Records from a collection:
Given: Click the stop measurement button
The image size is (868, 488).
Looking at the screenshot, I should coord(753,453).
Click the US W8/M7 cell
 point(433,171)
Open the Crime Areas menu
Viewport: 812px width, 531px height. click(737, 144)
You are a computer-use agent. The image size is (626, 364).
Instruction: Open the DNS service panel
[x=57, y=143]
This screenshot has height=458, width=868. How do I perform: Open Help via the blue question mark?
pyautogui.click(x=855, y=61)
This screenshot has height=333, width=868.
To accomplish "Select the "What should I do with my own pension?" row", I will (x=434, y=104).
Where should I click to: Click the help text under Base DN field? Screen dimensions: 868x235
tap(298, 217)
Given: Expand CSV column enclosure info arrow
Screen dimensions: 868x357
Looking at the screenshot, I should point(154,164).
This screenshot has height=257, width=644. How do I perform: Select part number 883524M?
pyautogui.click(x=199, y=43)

--

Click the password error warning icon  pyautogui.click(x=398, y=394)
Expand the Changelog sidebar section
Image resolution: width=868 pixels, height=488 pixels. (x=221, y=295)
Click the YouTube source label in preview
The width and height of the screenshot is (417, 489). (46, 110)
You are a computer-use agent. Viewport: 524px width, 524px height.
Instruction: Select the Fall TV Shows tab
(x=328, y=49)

THE PROBLEM. Filtering the entries above by the word "computer", copy each line that matches.

OUTPUT BELOW.
You are a computer-use agent. The image size is (626, 364).
You are a computer-use agent. Viewport: 524px width, 524px height.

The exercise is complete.